I have a file universities.txt which looks like this:

Alabama

Air University
Alabama A&M University
Alabama State University
Concordia College-Selma
Faulkner University
Huntingdon College
Jacksonville State University
Judson College
Miles College
Oakwood College
Samford University
Southeastern Bible College
Southern Christian University
Spring Hill College
Stillman College
Talladega College
University of North Alabama
University of South Alabama
University of West Alabama

Alaska

Alaska Bible College
Alaska Pacific University
Sheldon Jackson College
University of Alaska - Anchorage
University of Alaska - Fairbanks
University of Alaska - Southeast

Arizona

American Indian College of the Assemblies of God
Arizona State University
Arizona State University East
Arizona State University West
DeVry University-Phoenix
Embry-Riddle Aeronautical University
Grand Canyon University
Northcentral University
Northern Arizona University

.. and so on, where in this case Alabama, Alaska and Arizona are locations and everything else are universities. What I want to do is load the location into a table called Location and the Universities into a table called University, where the Id of the Location table is a FK to the University table, like this:

CREATE TABLE Location (
Id          SERIAL PRIMARY KEY,
Name        TEXT
);

CREATE TABLE University (
Id          SERIAL PRIMARY KEY,
Location    INTEGER REFERENCES Location (Id) NOT NULL,
Name        TEXT
);

So what I want to do in Postgres is something like this:

for (int i=0 until i = universities.size()  i++){
//each entry in the universities vector is a tuple with the first entry being the country/state
//and the second entry being a vector of the universities as String's
Vector tuple = (Vector)universities.get(i);
//insert into location table
String state = (String)tuple.get(0); 
Vector u = (Vector)tuple.get(1);
for(int j=0; until j =u.size(); j++){
//insert into university table with i as FK to location table

Anyone knows how to do this?

Was it helpful?

Solution

Here is a pure SQL solution.

Use COPY to import your file into a temporary table and one DML statement with data modifying CTEs (requires PostgreSQL 9.1 or later) to do the rest. Should be fast for both steps:

Temporary table with a single text column ( dropped automatically at end of session):

CREATE TEMP TABLE tmp (txt text);

Import data from file:

COPY tmp FROM '/path/to/file.txt'

If you are doing this from a remote client, use the meta command \copy of psql instead.

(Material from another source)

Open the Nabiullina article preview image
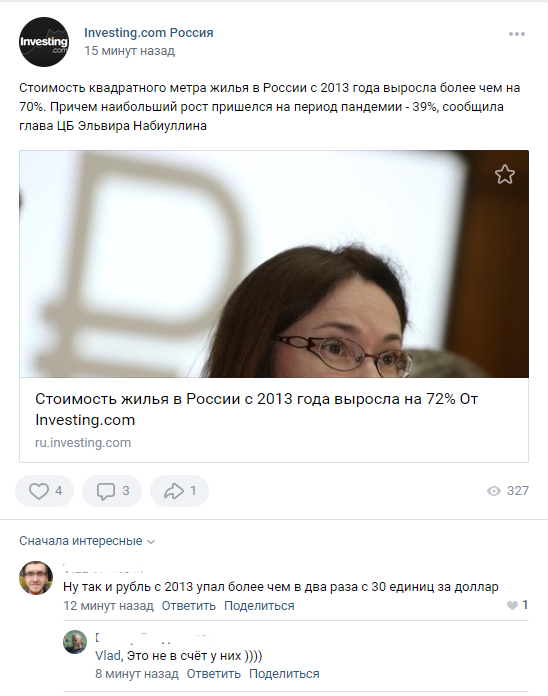Viewport: 548px width, 696px height. 274,264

My solution depends on the data format displayed in the question. I.e.: there is an empty row before and after a city. I assume actual empty strings in the import file. Make sure to have a leading row with an empty string before the first city to avoid a special case.

Rows will be inserted in order. I use that for the following window functions without ordering.

WITH x AS (
    SELECT txt
          ,row_number() OVER () AS rn
          ,lead(txt) OVER () = '' AND
            lag(txt) OVER () = '' AS city
    FROM   tmp                -- don't remove empty rows just yet
    ), y AS (
    SELECT txt, city
          ,sum(city::int) OVER w AS id
    FROM   x
    WHERE  txt <> ''          -- remove empty rows now
    WINDOW w AS (ORDER BY rn)
    ), l AS (
    INSERT INTO location (id, name)
    SELECT id, txt
    FROM   y
    WHERE  city
    ), u AS (
    INSERT INTO university u (location, name)
    SELECT id, txt
    FROM   y
    WHERE  NOT city
    )
SELECT setval('location_id_seq', max(id))
FROM   y;

Voilá.

  • CTE x marks cities based on an empty string value in the rows before and after them.

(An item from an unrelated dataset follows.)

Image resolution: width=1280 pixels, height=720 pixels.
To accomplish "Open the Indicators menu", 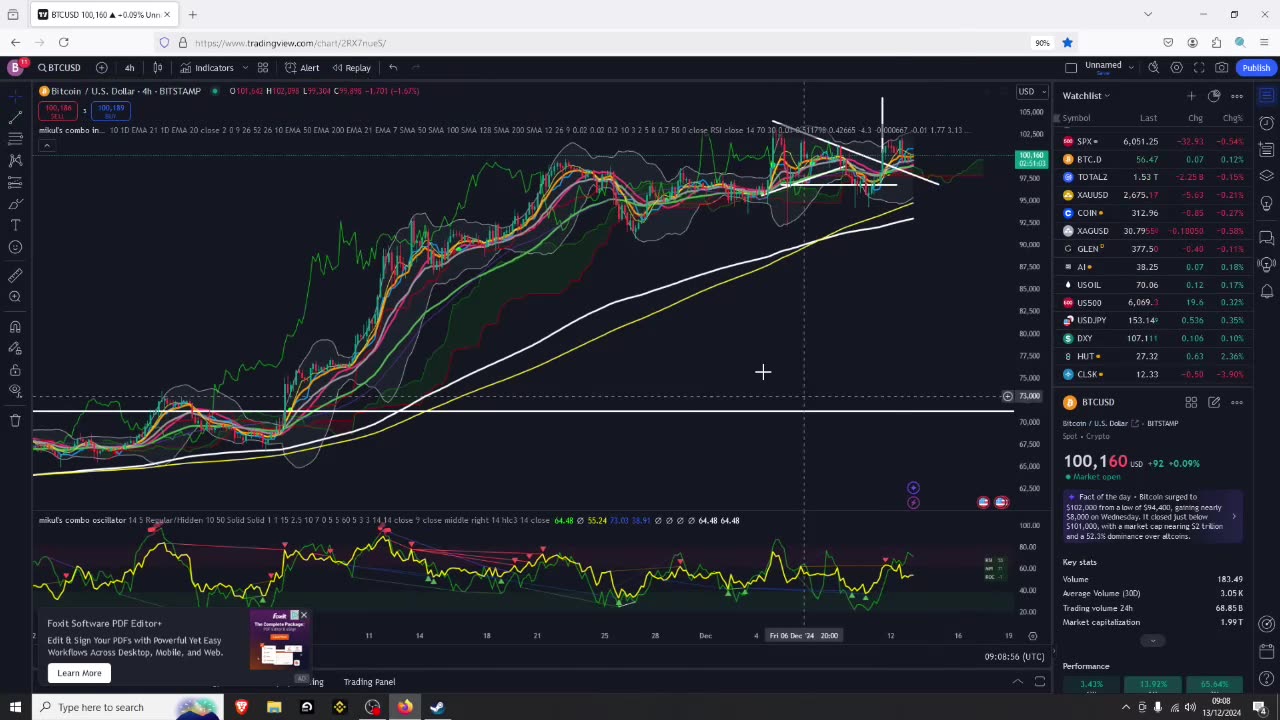I will [207, 68].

  • CTE y adds a running sum of cities (id), thereby forming a perfectly valid id for each city and its unis.

  • CTEs l and u do the inserting, which is now easy.

  • The final SELECT sets the next value for the sequence attached to location.id. We have not been using it, so we must set it to the current maximum value or we run into duplicate key errors with future INSERTs to location.

OTHER TIPS

Transforming the original into a table is the safest way... then you can just upload it with COPY.

BEGIN { bl=0; body=0; header=""; } 
$0 == "" && body==1 && header!="" { header=""; body=0; bl=1; next; }
$0 == "" && body==0 { bl=1; next; }
$0 != "" && header=="" { header=$0; bl=0; next; }
$0 != "" && bl==1 && header!="" { body=1; print header, ",", $0 }

something like that AWK would turn your file into a table which you could then upload with a straight psql copy statement:

COPY university_data_file_table FROM awk-mashed-file;

then you could transform that table into your separate ones:

CREATE TABLE country AS SELECT DISTINCT country FROM university_data_file_table;
CREATE TABLE university AS SELECT country.id, udft.university FROM country, university_data_file_table udft WHERE udft.country = country.country;

Something like that would be easily scriptable with a psql script. As I say, you do have to do the initial transform.